As the wooden boards are taken down from shopfronts and studio lots grind slowly back to life, Hollywood is basking in an unseasonable heatwave. 

The famous boulevards shimmer in 40C haze and warm Santa Ana winds fan the Beverly Hills mansions.

Shaken by #MeToo, paralysed by Covid-19, the $50 billion film industry is finally emerging from a four-month lockdown – only to find a new and very different world, where tension is rising as surely as the thermometer.

For if the very public Black Lives Matter protests have polarised America, the silent fallout has now reached Hollywood.

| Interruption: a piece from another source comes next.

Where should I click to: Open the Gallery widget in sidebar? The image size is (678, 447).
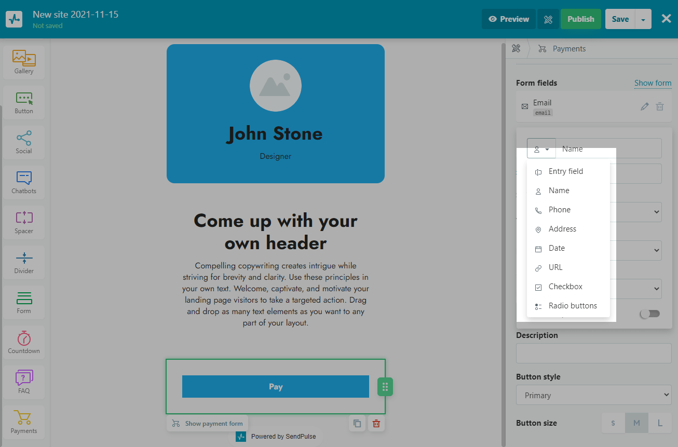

A revolution is under way. White actors are being fired. Edicts from studio bosses make it clear that only minorities – racial and sexual – can be given jobs.

A new wave of what has been termed by some as anti-white prejudice is causing writers, directors and producers to fear they will never work again. One described the current atmosphere as ‘more toxic than Chernobyl’, with leading actors afraid to speak out amid concern they will be labelled racist.